■ **Exercise description**: Write out word for word the lines from the one holding "Task: Select the GLD ticker tab" through the end of the data, and only those lines. Pictures stay out.

----- Records for the task

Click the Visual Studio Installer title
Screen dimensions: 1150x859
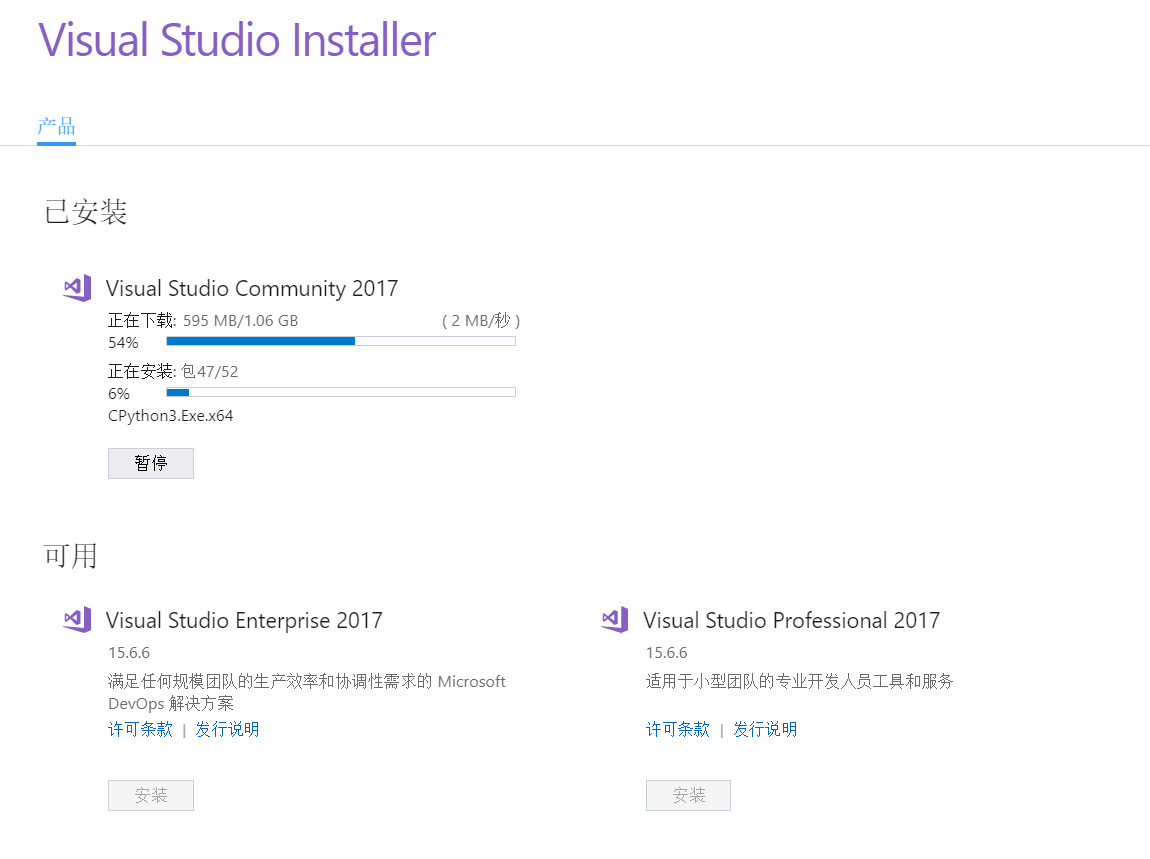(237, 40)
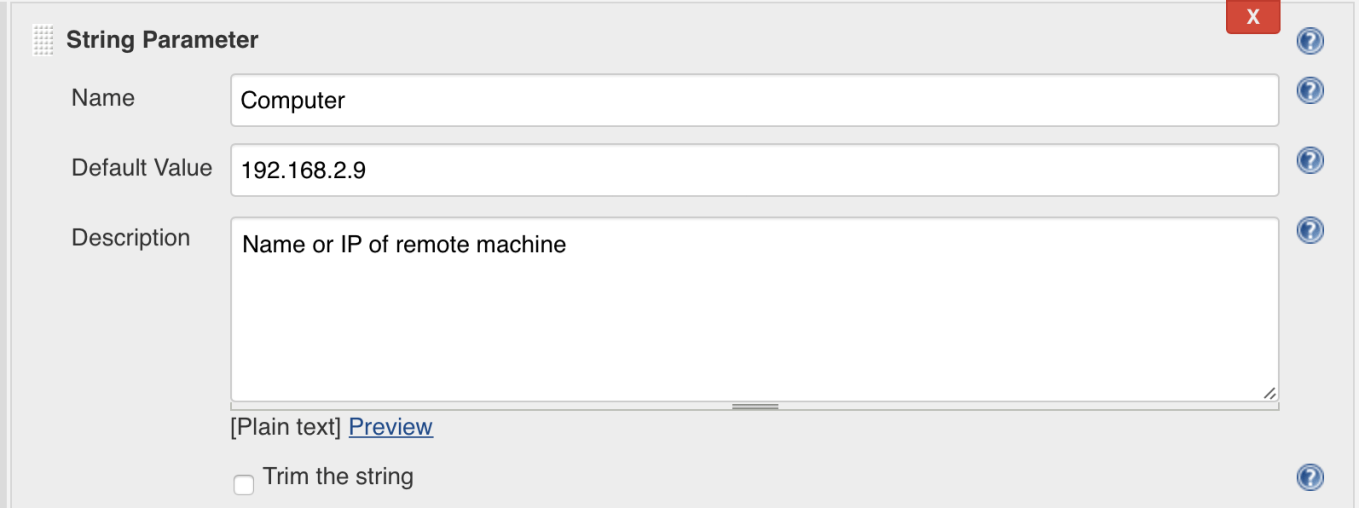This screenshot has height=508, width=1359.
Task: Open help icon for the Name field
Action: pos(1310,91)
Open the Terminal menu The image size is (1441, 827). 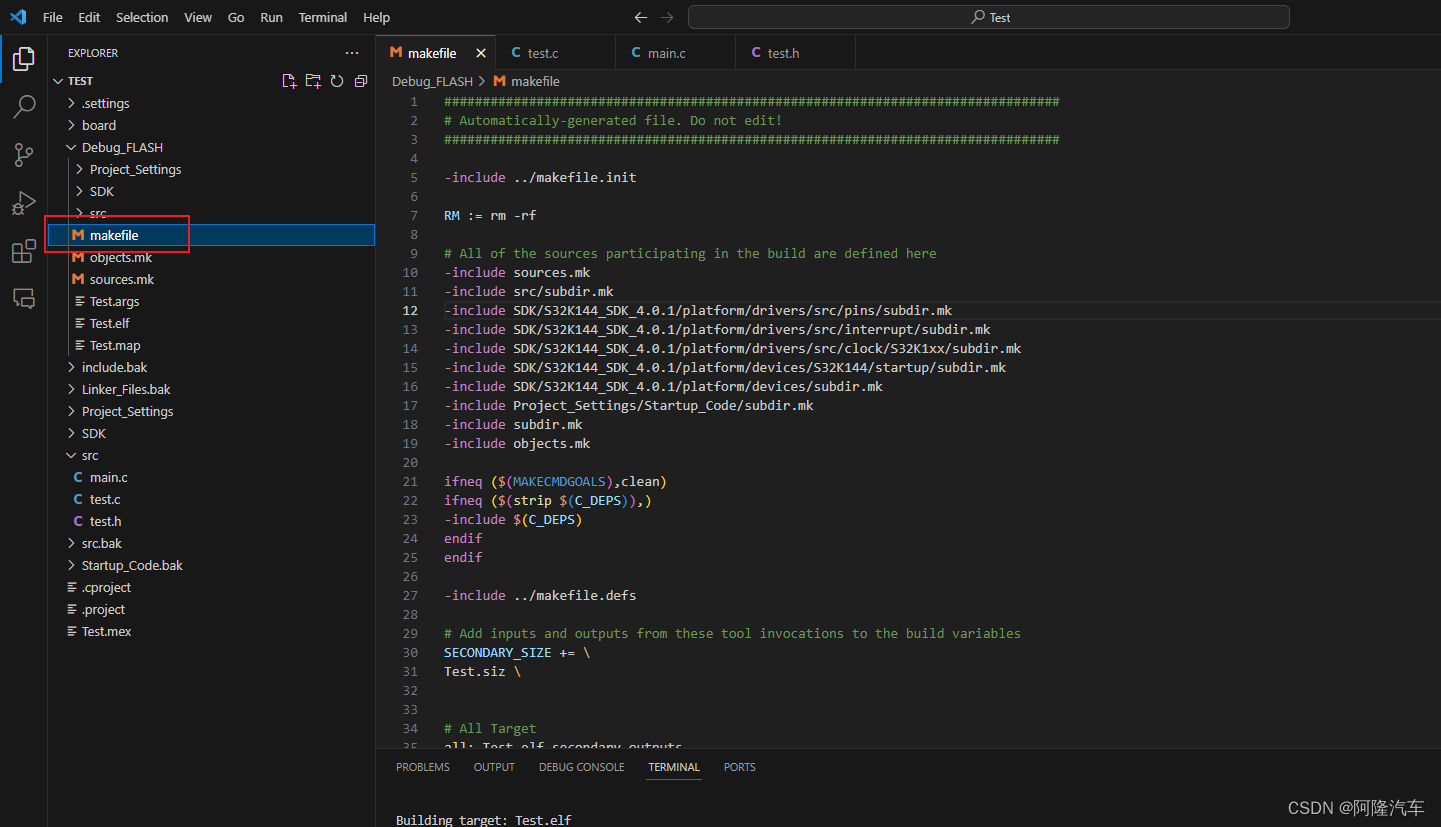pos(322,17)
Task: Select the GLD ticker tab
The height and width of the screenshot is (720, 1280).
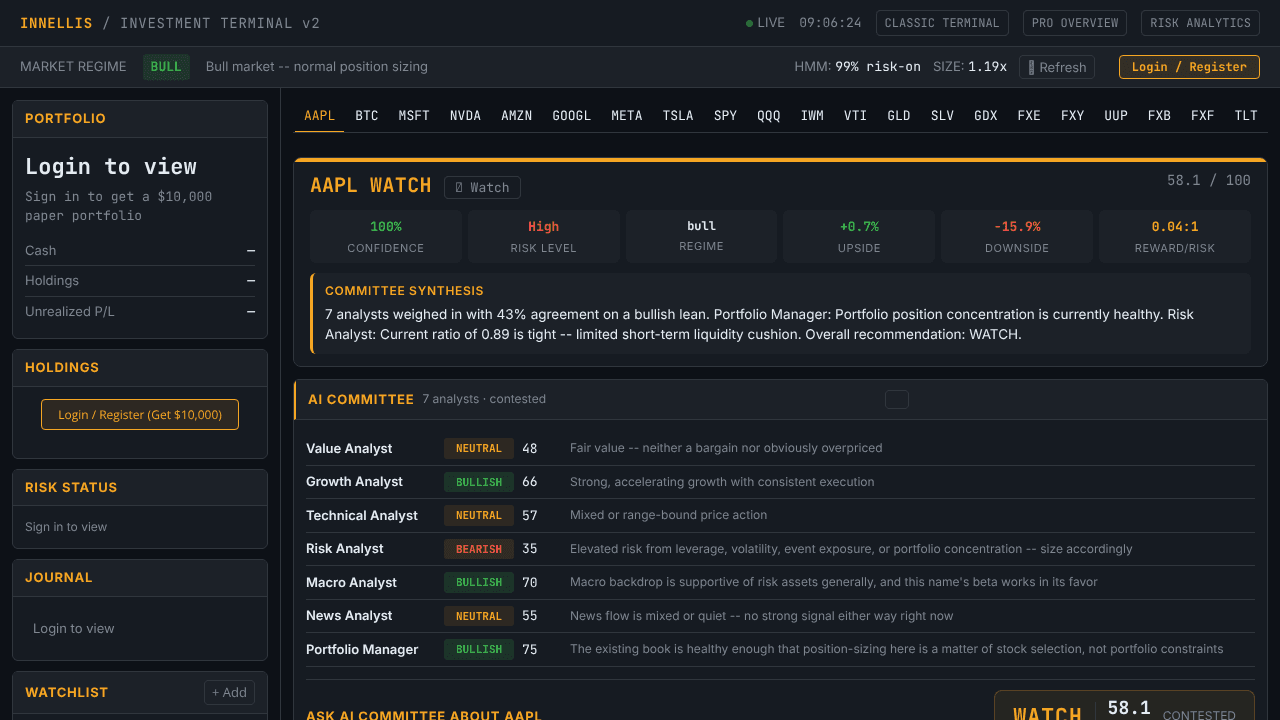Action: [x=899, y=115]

----------

■ **Answer to the exercise**:
Task: Select the GLD ticker tab
The height and width of the screenshot is (720, 1280).
Action: [x=899, y=115]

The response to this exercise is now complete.